Finalement, au Québec, seulement 39 % des répondants ont attendu moins d'un mois pour obtenir un rendez-vous avec un médecin spécialiste (45 % en Ontario et jusqu'à 79 % aux États-Unis). C'est le résultat le plus défavorable parmi les pays ayant participé à l'étude. On note que ce sont les immigrants et les personnes qui n'ont pas de médecin de famille qui ont plus de difficulté à obtenir un rendez-vous avec un médecin spécialiste. »

On constate que l'accessibilité aux services médicaux demeure un enjeu majeur notamment pour les personnes de 65 ans et plus. Dans ce contexte, un gouvernement faisant preuve de sagesse et de courage investirait immédiatement les sommes nécessaires pour financer des chercheurs indépendants afin qu'ils fassent le suivi et l'évaluation des mesures incitatives et qu'ils produisent sur une base régulière des rapports publics sur leurs constats et leurs recommandations.
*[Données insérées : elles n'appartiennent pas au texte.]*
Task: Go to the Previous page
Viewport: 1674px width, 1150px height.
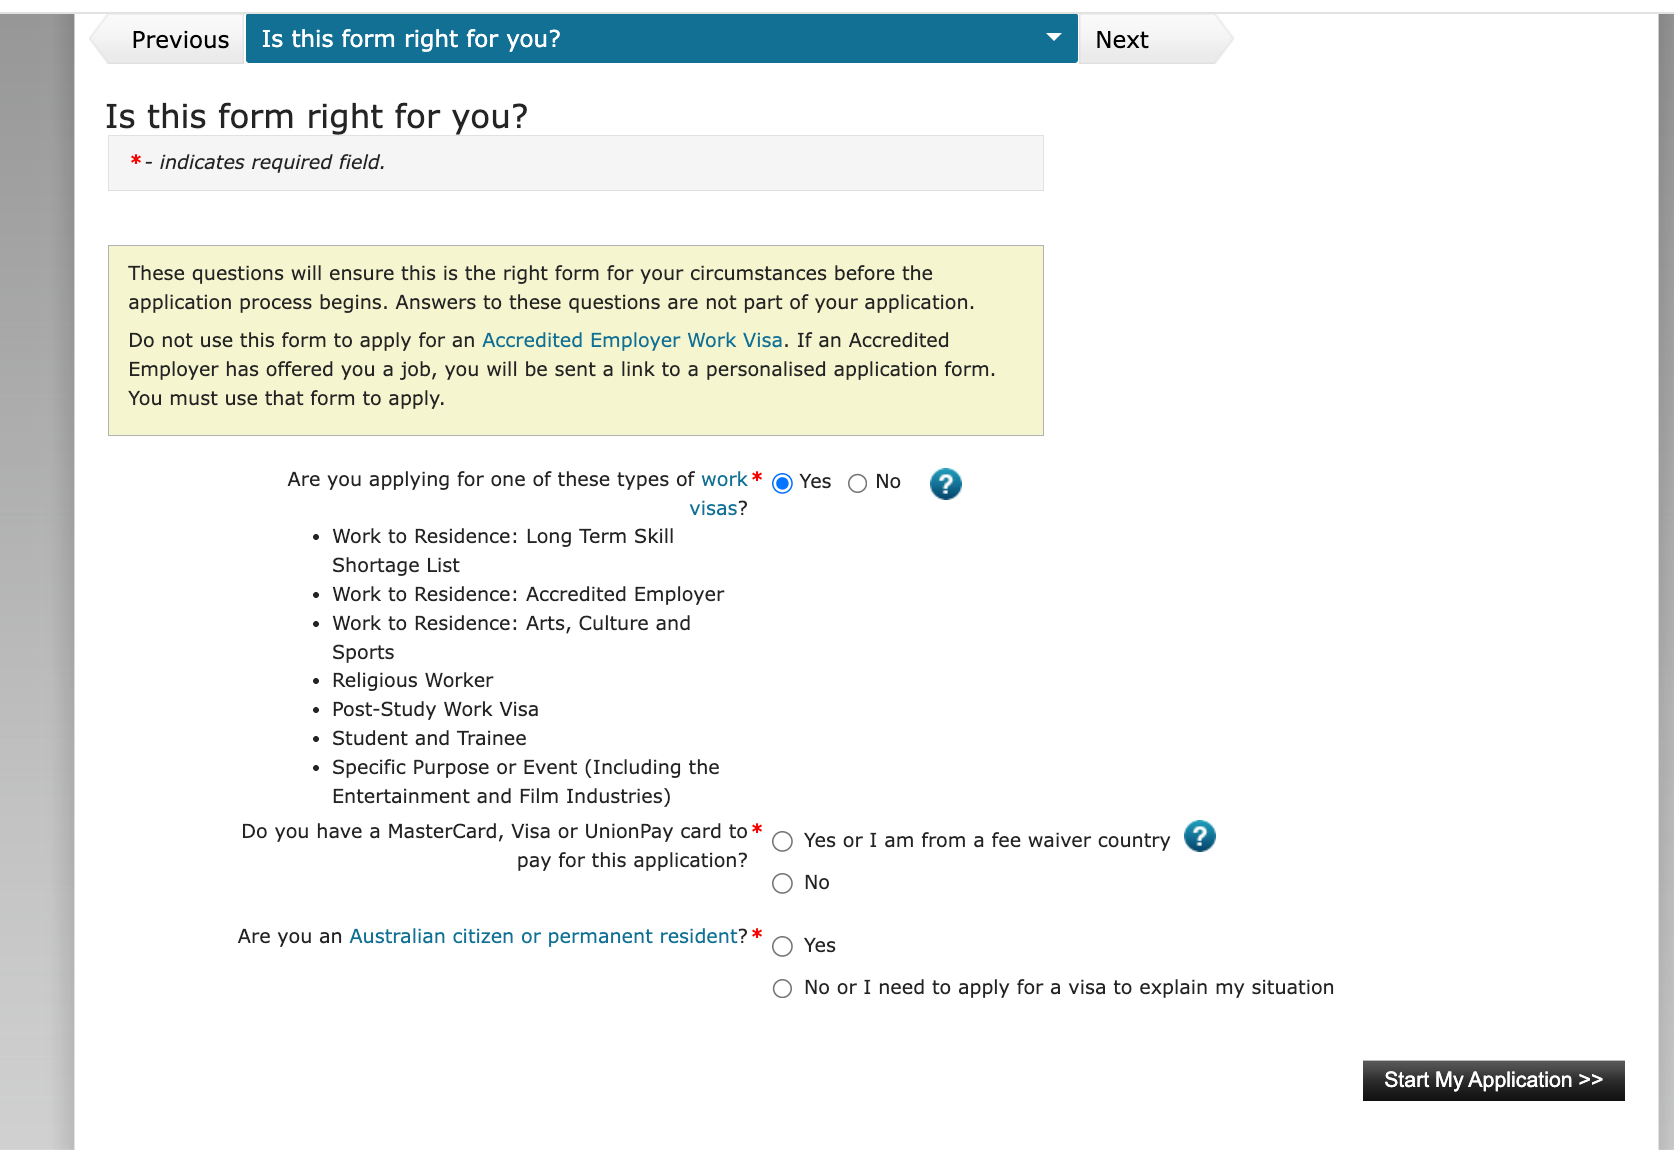Action: point(179,40)
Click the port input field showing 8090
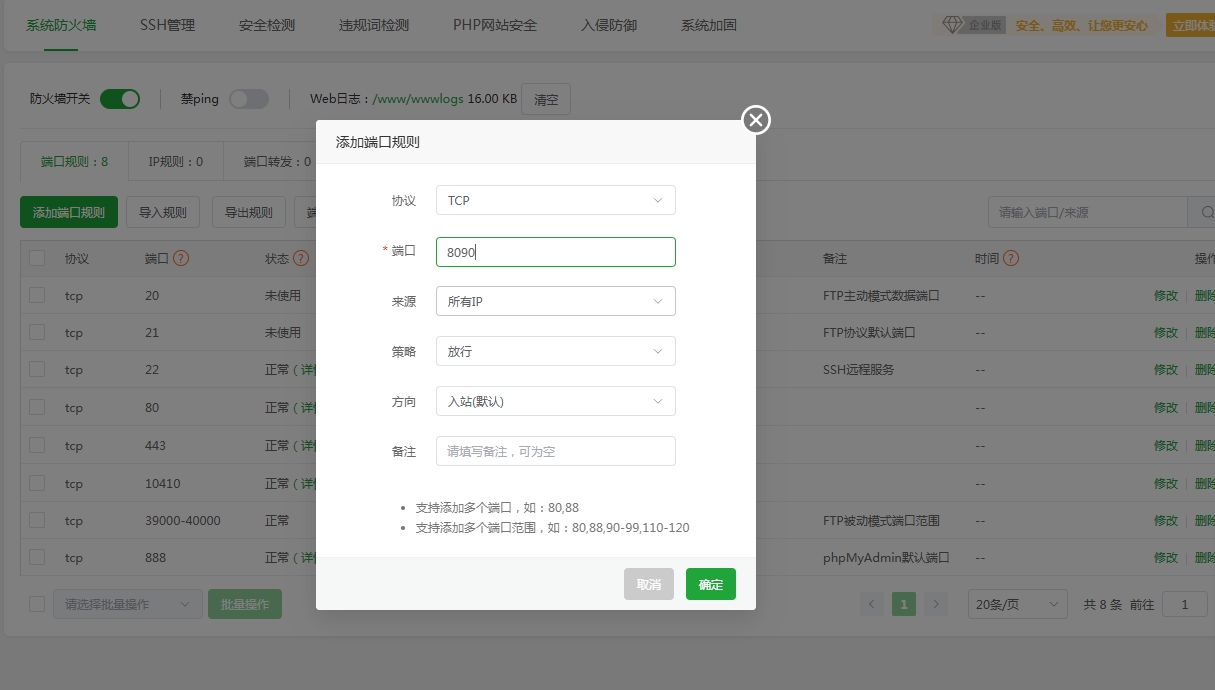This screenshot has width=1215, height=690. coord(555,251)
Le scandale financier entourant certains aspects de la rémunération des médecins ne semble pas affecter outre mesure le gouvernement et encore moins son ministre de la Santé, l'un des principaux artisans de ce fouillis. On assiste à un combat singulier : Barette le ministre contre l'héritage de Barette le syndicaliste, les paris sont ouverts. Il serait surprenant que nous assistions à une révision en profondeur des ententes secrètes conclues par le présent gouvernement. Ainsi, le gaspillage annuel de centaines de millions de dollars en mesures incitatives inutiles va se poursuivre alors que l'accessibilité aux services médicaux n'est pas optimale au Québec.